As the need grows for shelters for minors experiencing homelessness, Denver chips in money for services
City Council approved two contracts worth $1.6 million for Urban Peak, which serves people ages 15 to 24.
Urban Peak, a local agency providing services for people experiencing homelessness aged 15 to 24, got $1.6 million from the city on Monday after the Denver City Council approved two contracts to support the agency.
CEO Christina Carlson said the agency’s shelter on Acoma Street — the only one in Denver providing shelter space specifically for minors experiencing homelessness — has pretty much been at capacity since the pandemic started. Based on street outreach from the agency, Carlson said she there has been an uptick in youth experiencing homelessness in the city.
Carlson said the 40-person, 24/7 shelter now serves up to 30 people due to social distancing rules. Before the pandemic, she said there was usually some space for more people, but that’s no longer the case. She noted most other services have been pretty steadily used during the pandemic.
“The bottom line is that there is not enough housing,” Carlson said. “We have an affordable housing crisis, demand is increasing and it takes a long time to build housing stock and the providers and the city is working hard to do it, but building housing is not enough.”
Urban Peaks has a $7.5 million annual budget, so Carlson said the city’s money is a “big chunk” for the agency. Urban Peak gets money from state and federal governments and private donors.
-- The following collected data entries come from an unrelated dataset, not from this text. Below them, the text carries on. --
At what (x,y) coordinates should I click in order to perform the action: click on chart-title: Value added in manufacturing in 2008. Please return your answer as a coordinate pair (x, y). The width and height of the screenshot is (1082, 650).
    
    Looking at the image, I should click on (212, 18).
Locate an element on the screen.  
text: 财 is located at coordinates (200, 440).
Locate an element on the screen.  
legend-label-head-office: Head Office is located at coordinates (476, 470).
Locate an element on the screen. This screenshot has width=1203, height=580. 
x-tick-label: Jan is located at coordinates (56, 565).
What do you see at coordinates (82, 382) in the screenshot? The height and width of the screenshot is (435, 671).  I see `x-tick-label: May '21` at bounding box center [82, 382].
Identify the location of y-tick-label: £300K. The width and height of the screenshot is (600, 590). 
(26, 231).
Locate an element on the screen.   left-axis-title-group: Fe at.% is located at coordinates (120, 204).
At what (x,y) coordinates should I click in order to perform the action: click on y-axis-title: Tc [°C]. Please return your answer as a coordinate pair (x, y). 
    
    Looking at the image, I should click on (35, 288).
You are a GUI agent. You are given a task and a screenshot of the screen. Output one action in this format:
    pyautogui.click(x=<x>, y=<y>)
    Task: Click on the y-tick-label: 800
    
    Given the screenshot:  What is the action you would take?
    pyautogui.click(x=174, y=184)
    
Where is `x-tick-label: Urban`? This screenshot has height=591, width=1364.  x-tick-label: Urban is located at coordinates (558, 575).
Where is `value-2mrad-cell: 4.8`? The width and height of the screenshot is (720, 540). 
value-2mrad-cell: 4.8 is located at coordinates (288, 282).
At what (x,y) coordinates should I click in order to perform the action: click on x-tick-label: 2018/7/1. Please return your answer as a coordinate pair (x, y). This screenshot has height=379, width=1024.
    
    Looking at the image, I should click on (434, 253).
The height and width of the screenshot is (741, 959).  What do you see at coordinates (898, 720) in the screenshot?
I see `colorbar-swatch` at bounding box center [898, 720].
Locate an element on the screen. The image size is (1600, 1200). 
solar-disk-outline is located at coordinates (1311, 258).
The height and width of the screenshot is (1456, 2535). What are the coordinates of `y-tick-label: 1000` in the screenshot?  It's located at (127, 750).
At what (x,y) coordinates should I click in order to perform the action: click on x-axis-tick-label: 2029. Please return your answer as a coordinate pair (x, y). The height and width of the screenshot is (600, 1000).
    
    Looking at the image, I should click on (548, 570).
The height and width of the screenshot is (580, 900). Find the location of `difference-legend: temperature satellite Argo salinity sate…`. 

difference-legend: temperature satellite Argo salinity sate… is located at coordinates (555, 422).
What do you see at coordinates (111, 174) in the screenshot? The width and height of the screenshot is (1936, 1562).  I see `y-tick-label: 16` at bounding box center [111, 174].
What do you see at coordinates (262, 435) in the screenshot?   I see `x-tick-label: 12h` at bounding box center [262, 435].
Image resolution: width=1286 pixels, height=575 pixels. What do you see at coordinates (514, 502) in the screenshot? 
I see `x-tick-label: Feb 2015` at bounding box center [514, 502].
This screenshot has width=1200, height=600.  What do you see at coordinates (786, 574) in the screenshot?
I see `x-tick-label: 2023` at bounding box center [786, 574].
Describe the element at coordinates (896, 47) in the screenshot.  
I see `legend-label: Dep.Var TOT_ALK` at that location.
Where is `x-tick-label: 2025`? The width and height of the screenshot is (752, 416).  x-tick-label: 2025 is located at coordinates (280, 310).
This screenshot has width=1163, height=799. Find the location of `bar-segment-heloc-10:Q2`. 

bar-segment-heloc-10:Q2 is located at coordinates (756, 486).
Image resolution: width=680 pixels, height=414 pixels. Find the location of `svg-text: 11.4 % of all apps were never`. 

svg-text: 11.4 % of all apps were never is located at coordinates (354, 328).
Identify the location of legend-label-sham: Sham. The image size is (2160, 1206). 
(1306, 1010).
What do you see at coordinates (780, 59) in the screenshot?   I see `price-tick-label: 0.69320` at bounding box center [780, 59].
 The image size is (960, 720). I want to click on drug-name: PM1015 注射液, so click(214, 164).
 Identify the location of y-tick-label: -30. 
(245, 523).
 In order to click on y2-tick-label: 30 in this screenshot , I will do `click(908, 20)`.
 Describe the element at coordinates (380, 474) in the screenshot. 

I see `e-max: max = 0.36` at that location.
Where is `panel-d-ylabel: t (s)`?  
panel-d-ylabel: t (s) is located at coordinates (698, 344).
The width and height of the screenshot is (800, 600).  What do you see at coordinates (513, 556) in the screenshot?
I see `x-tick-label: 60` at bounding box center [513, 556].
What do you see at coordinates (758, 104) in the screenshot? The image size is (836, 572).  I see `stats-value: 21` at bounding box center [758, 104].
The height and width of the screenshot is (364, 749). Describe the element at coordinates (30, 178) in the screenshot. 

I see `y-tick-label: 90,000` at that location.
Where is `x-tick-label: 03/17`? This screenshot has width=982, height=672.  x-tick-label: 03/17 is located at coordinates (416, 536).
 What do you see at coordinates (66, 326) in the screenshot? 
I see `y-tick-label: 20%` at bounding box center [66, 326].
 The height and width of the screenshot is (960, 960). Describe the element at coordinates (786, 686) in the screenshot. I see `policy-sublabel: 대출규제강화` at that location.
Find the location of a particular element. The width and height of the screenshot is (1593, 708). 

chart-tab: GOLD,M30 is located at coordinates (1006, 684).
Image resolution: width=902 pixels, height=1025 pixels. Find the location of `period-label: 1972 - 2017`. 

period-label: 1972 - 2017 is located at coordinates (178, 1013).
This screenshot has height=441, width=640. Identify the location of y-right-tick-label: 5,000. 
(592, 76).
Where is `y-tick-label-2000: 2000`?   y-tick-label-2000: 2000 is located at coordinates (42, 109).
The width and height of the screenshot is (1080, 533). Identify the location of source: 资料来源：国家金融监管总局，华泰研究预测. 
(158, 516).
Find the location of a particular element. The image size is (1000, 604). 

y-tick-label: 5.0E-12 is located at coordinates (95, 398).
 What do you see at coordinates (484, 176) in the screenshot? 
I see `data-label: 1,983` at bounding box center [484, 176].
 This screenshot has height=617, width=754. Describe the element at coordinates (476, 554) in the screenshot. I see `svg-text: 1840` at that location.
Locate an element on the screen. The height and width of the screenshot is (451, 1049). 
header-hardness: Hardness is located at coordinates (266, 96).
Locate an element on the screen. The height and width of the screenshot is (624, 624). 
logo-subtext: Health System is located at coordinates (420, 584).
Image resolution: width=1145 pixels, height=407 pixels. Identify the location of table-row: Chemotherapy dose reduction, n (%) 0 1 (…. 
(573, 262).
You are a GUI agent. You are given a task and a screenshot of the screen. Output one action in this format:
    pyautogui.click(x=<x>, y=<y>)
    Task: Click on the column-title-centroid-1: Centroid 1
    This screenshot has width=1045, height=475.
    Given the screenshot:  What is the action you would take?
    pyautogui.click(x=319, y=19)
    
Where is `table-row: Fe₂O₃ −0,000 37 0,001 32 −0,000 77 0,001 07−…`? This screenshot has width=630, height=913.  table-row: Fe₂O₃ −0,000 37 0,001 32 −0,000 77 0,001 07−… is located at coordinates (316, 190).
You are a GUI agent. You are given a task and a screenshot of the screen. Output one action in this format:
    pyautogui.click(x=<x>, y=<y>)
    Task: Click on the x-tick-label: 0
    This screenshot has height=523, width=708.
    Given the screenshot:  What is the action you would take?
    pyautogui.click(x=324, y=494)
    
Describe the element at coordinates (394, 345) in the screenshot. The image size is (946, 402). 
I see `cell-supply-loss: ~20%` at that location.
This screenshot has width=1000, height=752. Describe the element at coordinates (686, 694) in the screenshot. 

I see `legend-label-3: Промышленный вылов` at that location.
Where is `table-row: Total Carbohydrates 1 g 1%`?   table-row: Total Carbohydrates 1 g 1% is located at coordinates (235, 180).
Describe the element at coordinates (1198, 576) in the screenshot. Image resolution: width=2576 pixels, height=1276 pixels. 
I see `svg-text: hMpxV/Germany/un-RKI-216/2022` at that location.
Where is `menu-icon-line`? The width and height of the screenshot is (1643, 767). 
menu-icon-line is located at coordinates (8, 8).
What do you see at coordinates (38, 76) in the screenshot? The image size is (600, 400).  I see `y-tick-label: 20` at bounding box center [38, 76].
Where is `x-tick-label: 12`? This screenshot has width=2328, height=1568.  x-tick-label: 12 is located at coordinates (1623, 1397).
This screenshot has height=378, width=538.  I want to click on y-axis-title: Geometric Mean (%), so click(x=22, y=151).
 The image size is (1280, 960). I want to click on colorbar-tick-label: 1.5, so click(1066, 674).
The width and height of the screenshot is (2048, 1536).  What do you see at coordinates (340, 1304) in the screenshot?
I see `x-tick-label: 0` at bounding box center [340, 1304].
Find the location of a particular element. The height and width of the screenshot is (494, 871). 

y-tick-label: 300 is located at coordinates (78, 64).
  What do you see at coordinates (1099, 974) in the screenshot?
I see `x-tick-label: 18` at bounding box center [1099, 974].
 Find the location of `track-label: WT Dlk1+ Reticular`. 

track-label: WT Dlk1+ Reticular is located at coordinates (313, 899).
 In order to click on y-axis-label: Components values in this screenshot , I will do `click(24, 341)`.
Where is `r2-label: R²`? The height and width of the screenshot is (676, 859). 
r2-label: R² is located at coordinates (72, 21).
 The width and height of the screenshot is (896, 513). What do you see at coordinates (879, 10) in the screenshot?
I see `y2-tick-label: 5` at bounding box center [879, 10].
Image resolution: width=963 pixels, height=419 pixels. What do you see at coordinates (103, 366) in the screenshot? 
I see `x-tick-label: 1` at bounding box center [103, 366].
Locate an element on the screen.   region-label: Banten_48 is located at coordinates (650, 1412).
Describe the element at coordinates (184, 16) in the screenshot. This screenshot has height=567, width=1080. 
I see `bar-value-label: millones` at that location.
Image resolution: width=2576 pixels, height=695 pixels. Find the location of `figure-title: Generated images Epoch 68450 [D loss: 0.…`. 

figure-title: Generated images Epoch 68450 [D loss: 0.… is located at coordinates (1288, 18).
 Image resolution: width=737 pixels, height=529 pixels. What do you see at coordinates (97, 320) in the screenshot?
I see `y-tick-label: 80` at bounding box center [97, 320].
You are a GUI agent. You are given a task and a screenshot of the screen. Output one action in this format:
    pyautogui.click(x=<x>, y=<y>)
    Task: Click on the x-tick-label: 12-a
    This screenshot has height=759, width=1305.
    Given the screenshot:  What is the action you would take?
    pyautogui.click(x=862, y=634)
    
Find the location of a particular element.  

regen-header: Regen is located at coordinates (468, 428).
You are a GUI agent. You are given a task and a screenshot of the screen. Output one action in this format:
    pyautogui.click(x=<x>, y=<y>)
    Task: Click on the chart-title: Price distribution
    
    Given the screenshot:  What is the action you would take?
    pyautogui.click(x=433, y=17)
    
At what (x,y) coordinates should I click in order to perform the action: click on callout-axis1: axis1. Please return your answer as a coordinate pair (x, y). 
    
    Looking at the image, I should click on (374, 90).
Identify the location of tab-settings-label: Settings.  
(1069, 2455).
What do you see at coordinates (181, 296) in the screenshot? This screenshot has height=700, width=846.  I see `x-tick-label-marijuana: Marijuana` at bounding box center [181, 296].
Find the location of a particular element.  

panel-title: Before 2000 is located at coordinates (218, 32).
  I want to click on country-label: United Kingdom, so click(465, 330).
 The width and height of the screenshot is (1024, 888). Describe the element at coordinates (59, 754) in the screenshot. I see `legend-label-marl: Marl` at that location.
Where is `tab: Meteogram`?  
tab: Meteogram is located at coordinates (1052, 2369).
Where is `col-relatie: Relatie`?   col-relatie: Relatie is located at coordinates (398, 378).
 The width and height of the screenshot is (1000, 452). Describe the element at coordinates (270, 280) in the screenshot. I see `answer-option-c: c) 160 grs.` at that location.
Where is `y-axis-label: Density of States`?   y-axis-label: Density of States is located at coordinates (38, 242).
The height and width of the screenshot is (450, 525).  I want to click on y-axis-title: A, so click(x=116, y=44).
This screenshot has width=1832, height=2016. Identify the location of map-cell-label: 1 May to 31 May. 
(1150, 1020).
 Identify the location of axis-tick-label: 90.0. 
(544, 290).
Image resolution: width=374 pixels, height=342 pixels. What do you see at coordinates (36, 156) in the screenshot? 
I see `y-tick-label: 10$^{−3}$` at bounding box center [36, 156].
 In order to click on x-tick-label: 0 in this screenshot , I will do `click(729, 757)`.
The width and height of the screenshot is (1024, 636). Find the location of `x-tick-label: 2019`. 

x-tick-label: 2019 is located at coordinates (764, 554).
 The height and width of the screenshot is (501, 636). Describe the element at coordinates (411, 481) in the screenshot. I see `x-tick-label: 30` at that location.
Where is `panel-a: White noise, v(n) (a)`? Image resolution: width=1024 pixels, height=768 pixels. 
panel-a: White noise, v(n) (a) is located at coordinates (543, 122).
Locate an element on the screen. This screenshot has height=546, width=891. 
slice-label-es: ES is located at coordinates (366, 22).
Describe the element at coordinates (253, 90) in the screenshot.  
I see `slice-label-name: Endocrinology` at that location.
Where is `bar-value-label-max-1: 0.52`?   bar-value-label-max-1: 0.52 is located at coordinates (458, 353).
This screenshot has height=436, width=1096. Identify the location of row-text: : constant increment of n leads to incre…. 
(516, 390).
The money will pay for services at the shelter and for housing at the agency’s three apartment buildings, which between them include 66 individual units for young people experiencing homelessness. The agency also place young people in supportive housing.
Its drop-in center on Stout Street is open five days a week and provides things like meals, places to shower, laundry and case management for youth, Carlson said. She added there’s also been an uptick in young people visiting the drop-in center. In 2019, Urban Peak got $840,682 from the city to help its expand hours and $138,328 for improvements at the shelter and drop-in center.
Carlson said the agency serves about 1,000 young people every year. That’s significantly more than the 195 homeless youth counted in 2020’s point in time survey in Denver, a one-night annual estimation of homelessness that’s often an undercount.
Urban Peak’s outreach includes going out in the streets to find and talk to young people about their services, which also include access to crisis intervention and a medical clinic.
Carlson said people of color and LGBTQ youth are overrepresented among young people experiencing homelessness.
Denver’s Chief Housing Officer Britta Fisher said the money from the city will help “solidify” the 24/7 shelter and help young people in the city who are experiencing homelessness.
The money approved Monday includes one contract worth $660,000 that will help pay for shelter operations though December 2021, while another contract worth $900,000 will provide money for Urban Peak’s housing units through December 2023.
Fisher said the funding will come from the sales tax increase raising money for services for people experiencing homelessness. The sales tax hike was passed by voters last November; Fisher said it’s projected to raise $37 million this year.